There are 3 best solutions below

3
On BEST ANSWER

This is $O(N)$.

If $a_n$ is greater than all the elements before it, call it a peak; and if $a_n$ is less than all elements after it, call it a trough.

Then if $(a_i,a_j)$ is a maximally separated pair satisfying $a_i>a_j$, we know that $a_i$ must be a peak (otherwise there would be an earlier element $a_k$ such that $a_k>a_j$); and similarly, $a_j$ must be a trough.

So here is the algorithm:

  1. Scan forwards through the sequence, marking all peaks ($N$ steps).
  2. Scan backwards through the sequence, marking all troughs ($N$ steps).
  3. Set $p = 1$ (this is the peak index).

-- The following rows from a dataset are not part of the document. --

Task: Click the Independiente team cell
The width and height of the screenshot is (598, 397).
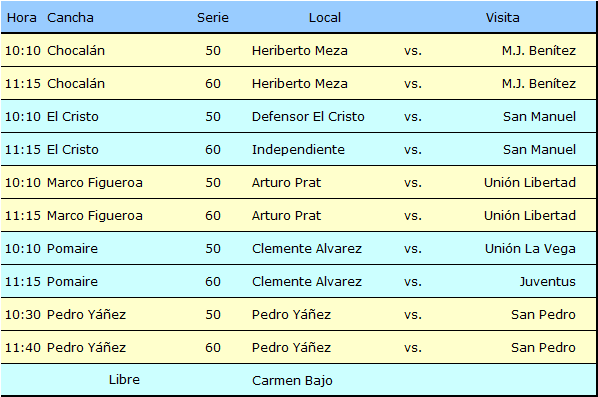Action: (298, 149)
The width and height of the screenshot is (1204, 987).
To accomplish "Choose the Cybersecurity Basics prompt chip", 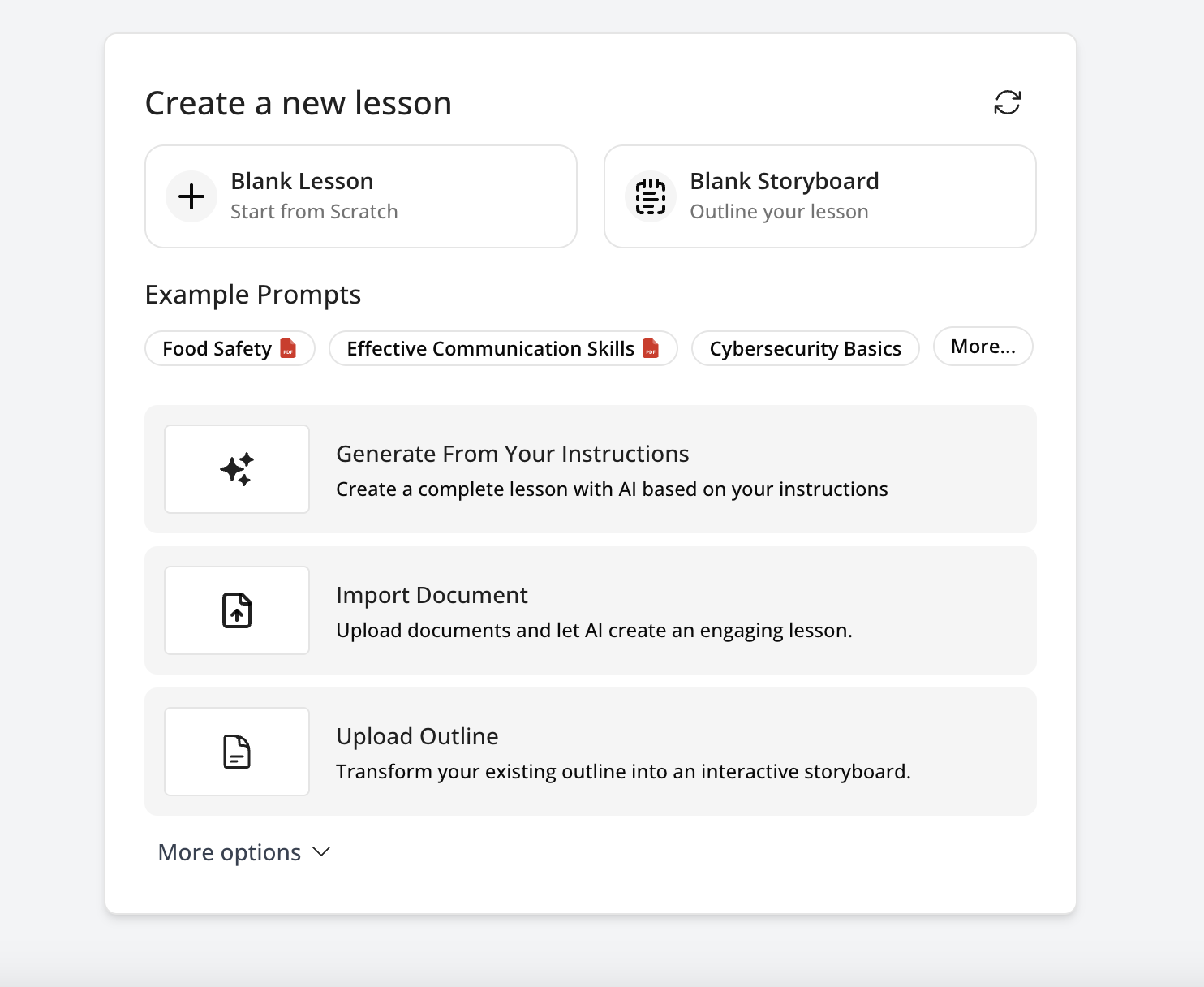I will 805,349.
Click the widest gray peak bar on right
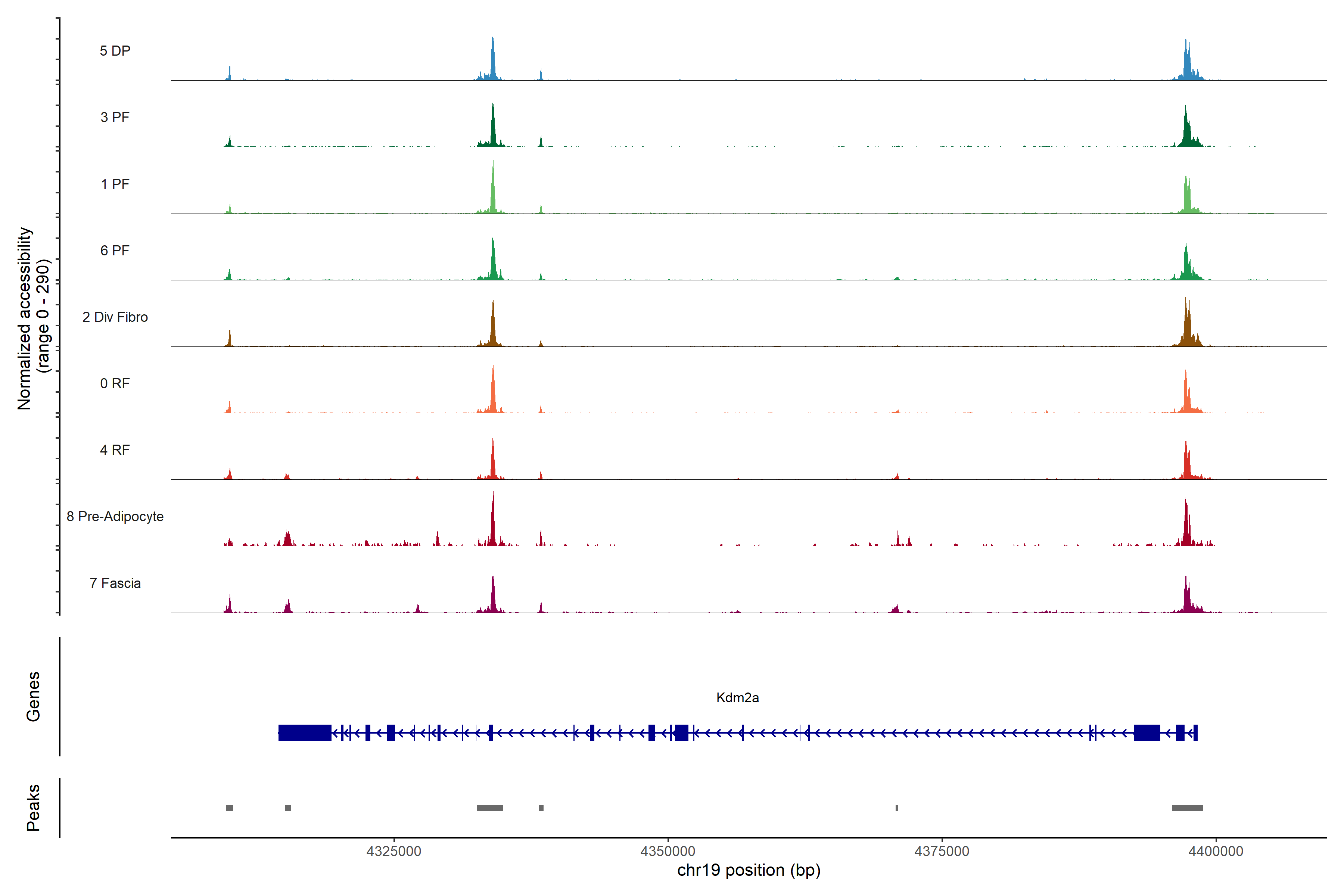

Note that $a_1$ is a peak by definition.
  4. Set $t$ (the trough index) to be the index of the last trough such that $a_t < a_p$.
  5. Now $t-p$ is a candidate for the maximal separation; if it is the best yet, remember it.
  6. If we have scanned all peaks, we are done. Otherwise, set $p$ to be the index of the next peak and go to Step 4.

Note that we can start the scan in Step 4 from the value of $t$ in the previous iteration, so the total number of operations used by that step in the whole algorithm is $O(N)$.

Edited to add: In fact we can omit Step 1, and just scan for the next peak in Step 6. (We can't omit Step 2, because scanning for troughs has to be done backwards.)

0
On

Alright, I took a crack at it myself and came up with the following approach which seems to be $O\big( (N/M)^2 + N \log(N) \big)$, where $M$ is the optimal value of (P1).

Loop the following over $k$ from $1,2,\dots$:

  • Partition the sequence into $2^k$ contiguous sequences of size at most $\lceil N 2^{-k} \rceil $.
  • Find each group's local minima and maxima, saving the indices as well.
  • Perform this brute-force search among the local maxima / minima to find the best $n_1$ and $n_2$ belonging to different groups
  • if $n_2-n_1 > N 2^{-k}$, break out of this loop and return this pair, since no better pair may be found from within the same group from further subdivision

Each $k$th iteration requires: $O\big( N+ 4^k\big)$ operations, so summing over all necessary $k$ gives the total complexity $O\big((N/M)^2 + N \log(N) \big)$, where the former term dominates for small $M$ and the latter terms dominates for $M \gtrsim \sqrt{N}$.

2
On

I believe you can do this in $O(N \log N)$, but there may be a faster way. Here is a high level description of the algorithm:

  1. Store the elements as tuples of $(value, index)$ where $value$ is the value of the element and index is its position in the original array. So for ex. if your input was [3, 1, 4, 2], you would store it as [(3,0), (1,1), (4,2), (2,3)]. This will be $O(N)$
  2. Sort this new array by the first element (value field) in the tuple in decreasing order. Thus previous example would now look like: [(4, 2), (3, 0), (2, 3), (1, 1)]. This can be done in $O(N\log N)$
  3. Find the maximum difference between second elements (index fields) of the tuples such that the larger one comes after the smaller one in the new array. This can be done in $O(N)$.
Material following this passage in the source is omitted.